Special edition: Sports nutrition

Expert founds company with goal to fill in data gaps on sports nutrition for women

By Hank Schultz

- Last updated on GMT

Expert founds company with goal to fill in data gaps on sports nutrition for women
When formulating sports nutrition products for women, is the concept to merely give them a little bit less of what you’d give a presumably much heavier man under similar circumstances?  Or are a female athlete’s needs subtly different? No one really knows, says a deeply frustrated expert.

Susan Kleiner, PhD, RD is a scientist, product development consultant and nutrition counselor based in the Seattle area.  She says she has felt stymied by the lack of data surrounding the question of what women’s needs really are, and how best to serve those needs.

“I’m looking through the program of the annual scientific meeting of the American College of Sports Medicine.

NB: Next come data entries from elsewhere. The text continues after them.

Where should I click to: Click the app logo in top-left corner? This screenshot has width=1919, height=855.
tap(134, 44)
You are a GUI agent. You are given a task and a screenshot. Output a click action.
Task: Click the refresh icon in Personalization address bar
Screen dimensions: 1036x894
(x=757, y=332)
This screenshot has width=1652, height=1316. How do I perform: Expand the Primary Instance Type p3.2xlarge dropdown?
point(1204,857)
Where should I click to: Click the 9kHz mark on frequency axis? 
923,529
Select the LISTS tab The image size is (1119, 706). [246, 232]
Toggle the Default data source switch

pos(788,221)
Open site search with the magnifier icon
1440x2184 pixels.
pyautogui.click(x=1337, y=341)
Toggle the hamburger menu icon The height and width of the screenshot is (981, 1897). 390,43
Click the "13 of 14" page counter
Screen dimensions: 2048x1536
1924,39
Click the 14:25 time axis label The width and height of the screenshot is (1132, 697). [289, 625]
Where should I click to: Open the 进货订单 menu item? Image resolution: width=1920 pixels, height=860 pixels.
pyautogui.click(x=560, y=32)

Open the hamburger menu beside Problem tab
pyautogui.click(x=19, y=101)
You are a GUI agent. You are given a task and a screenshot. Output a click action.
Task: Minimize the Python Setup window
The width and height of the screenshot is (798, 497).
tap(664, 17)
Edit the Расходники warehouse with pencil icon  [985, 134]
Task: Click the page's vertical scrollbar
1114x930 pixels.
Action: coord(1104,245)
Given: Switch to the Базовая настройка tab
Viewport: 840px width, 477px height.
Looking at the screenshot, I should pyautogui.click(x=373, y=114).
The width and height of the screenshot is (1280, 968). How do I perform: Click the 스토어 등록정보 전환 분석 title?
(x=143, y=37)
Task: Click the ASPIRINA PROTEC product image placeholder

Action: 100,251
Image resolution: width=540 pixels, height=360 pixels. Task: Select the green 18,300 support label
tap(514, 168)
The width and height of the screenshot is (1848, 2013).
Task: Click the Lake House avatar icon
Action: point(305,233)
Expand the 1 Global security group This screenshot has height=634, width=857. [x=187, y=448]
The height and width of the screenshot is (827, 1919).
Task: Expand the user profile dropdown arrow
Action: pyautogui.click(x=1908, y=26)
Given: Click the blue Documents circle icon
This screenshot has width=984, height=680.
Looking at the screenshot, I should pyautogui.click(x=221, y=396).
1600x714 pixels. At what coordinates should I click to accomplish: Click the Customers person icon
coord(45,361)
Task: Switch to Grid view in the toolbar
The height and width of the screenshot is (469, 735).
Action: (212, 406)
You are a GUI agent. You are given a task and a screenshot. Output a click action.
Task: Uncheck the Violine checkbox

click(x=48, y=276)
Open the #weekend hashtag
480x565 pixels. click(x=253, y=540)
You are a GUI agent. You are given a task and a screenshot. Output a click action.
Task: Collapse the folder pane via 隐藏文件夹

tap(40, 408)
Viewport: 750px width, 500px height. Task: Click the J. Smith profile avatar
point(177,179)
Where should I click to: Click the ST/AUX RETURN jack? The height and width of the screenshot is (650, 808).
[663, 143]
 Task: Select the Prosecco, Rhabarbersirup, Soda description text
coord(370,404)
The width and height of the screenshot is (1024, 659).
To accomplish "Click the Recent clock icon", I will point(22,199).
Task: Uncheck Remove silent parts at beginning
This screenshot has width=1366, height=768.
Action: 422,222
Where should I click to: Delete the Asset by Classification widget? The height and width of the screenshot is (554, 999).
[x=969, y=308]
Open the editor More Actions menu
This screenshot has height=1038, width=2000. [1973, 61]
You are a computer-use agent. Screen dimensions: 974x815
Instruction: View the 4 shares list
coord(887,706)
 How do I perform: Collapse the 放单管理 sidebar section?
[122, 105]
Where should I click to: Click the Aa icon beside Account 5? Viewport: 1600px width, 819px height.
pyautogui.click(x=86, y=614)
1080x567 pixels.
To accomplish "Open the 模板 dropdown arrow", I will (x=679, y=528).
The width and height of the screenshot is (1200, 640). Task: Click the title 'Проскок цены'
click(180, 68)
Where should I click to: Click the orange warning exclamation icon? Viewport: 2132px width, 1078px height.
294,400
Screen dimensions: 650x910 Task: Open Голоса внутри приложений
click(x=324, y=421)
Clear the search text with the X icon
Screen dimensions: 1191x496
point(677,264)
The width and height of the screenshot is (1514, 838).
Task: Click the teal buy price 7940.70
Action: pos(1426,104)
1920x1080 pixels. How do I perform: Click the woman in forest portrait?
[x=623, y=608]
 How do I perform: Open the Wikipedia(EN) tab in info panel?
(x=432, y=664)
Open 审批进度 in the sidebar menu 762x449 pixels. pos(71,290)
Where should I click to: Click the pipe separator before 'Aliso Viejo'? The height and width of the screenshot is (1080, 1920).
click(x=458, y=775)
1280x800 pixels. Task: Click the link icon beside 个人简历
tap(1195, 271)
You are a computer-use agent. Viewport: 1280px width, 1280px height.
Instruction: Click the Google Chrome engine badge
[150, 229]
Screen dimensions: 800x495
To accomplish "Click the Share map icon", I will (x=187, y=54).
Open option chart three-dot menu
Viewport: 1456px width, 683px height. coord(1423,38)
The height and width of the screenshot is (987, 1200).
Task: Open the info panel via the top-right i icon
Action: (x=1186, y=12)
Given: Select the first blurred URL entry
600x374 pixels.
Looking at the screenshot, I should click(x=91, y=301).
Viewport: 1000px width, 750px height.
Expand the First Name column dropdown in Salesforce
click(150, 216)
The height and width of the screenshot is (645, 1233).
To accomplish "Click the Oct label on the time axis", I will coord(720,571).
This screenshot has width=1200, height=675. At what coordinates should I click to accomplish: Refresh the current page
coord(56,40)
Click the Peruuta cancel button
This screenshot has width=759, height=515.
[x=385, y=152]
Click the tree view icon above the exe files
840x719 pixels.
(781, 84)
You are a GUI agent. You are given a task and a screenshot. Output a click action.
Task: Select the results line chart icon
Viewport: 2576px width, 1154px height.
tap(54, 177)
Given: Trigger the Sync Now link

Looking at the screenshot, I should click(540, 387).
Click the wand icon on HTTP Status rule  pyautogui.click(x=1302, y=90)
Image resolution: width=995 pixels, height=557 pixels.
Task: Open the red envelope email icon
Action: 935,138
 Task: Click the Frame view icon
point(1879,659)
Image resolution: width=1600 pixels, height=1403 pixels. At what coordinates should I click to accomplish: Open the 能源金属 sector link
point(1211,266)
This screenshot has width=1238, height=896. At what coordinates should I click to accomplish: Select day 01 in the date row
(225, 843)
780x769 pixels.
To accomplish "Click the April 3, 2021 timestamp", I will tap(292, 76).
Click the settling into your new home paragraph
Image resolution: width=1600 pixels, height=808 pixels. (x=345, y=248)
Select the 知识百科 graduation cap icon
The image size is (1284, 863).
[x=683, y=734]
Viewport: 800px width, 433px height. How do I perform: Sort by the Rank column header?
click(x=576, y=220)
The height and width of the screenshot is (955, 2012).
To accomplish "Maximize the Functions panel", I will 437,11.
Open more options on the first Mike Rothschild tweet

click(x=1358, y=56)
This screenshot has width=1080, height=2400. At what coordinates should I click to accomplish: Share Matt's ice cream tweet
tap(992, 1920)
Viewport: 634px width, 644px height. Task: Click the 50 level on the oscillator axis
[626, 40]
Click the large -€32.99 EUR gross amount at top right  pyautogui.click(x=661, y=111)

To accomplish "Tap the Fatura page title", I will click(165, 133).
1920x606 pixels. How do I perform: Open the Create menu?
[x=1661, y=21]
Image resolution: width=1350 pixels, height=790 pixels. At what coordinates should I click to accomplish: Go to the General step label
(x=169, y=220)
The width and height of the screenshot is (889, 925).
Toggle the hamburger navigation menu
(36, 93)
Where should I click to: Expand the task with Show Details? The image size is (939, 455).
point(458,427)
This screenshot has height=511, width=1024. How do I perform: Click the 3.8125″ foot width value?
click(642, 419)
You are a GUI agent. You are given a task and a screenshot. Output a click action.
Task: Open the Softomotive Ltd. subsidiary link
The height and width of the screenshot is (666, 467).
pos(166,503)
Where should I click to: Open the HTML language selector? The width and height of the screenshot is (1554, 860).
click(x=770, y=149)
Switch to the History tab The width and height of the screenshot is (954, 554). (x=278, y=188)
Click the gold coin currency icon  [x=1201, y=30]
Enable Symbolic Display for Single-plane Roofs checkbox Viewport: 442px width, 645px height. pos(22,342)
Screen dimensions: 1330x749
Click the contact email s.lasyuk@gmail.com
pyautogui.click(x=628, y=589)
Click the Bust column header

I looked through 35 pages of the program and only two presentations have the word ‘woman’ or ‘female’ in the title, and only one of those is about nutrition (the other is about ACL tears),”​ Kleiner told NutraIngredients-USA.

“It’s purely an assumption that women need what men need, only less. In fact we have hardly any data. There isn’t a product out there (specifically marketed toward women) that is designed off of data. None.

“So I’ve had it.  If no one else is going to do it I’m going to do it myself,”​ Kleiner said. 

Women-specific approach

Kleiner is in the process of launching a company (with a partner) aimed at women called Vynna LLC.  The goal is to design products specifically for women, and to convey a message of healthy nutrition.  A future goal is to fund research in the area, Kleiner said.

“Are women hormonally different?  I think men maybe can tolerate a wider margin of error than women can. In general women are smaller than men and typcially pound for pound have less muscle mass. The muscle cells themselves appear to function identically in both sexes,”​ she said.

One of the company’s fundamental principles will be to counteract what Kleiner sees as the superficial way in which women-specific products have been designed in the past. Rather than being based on health, strength, power and performance, Kleiner said the overall message up to now has been about reducing body mass index.

“I want to get away from the ‘pink it and shrink it’ approach. If you go to any of the four or five websites of companies marketing products to women, the women are asking for strength and speed and the answer from the companies comes back we are going to make you skinny and sexy. It’s degrading. I want women to be strong and powerful,”​ Kleiner said.

Don’t cut the carbs

Another foundational principle of the company will be to address what Kleiner sees as a dangerous trend in the sector. In the interest of helping women lose weight, a trend toward extremely low carb diets for athletes has taken hold.  Even though the low carb craze seems to have run its course on the grocery store shelves, the idea is alive and well in the sports nutrition sphere via a ketogenic diet approach, Kleiner said.

Kleiner views this approach with alarm. Training hard without sufficient carbohydrates to fuel the muscles can not only be unproductive, but actually dangerous, she said.  The body shifts into a starvation mode and hormonal pathways governing metabolism start to shift. It can be hard to get those pathways to return to normal, she said.

“Women are following low carb diets because they are worried about getting fat.  I saw a blog post in which a woman who was riding her bike across the US asked what kind of diet she should follow so she wouldn’t gain weight.

“These women have turned their metabolic pathways on their heads. They train hard without sufficient carbohydrates and their bodies think they are starving and their thyroids shut down. They eat less and less and they still gain weight. They show up on my doorstep really quite ill,”​ Kleiner said.

Kleiner’s first product will be based on the Vitargo molecule, and was developed in concert with Genr8speed, the company that has commercialized the molecule.  Its a fractionated starch whose proprietary technology means the molecule can enter the muscles as fuel faster than competing carbohydrates.

“I go where there is data.  The data for the Vitargo molecule shows it can get to the muscle cells almost twice as fast as any other carbohydrate molecule,”​ Kleiner said.  Faster fuel means a better workout, she said.

Giving the information away

Kleiner said she’s excited to step across the divide from consulting on products and training approaches to actually putting out a product.

“For years I have sold information.  I am so excited to now sell a product and be able to give information away. Nine times out of ten the information out there (on women’s sports nutrition) is from a man telling a woman what she should do. I want women to be able to feel better, to think better and to be able to train harder, because that’s how you sculpt your body.  And you need carbohydrates to do that,”​ she said.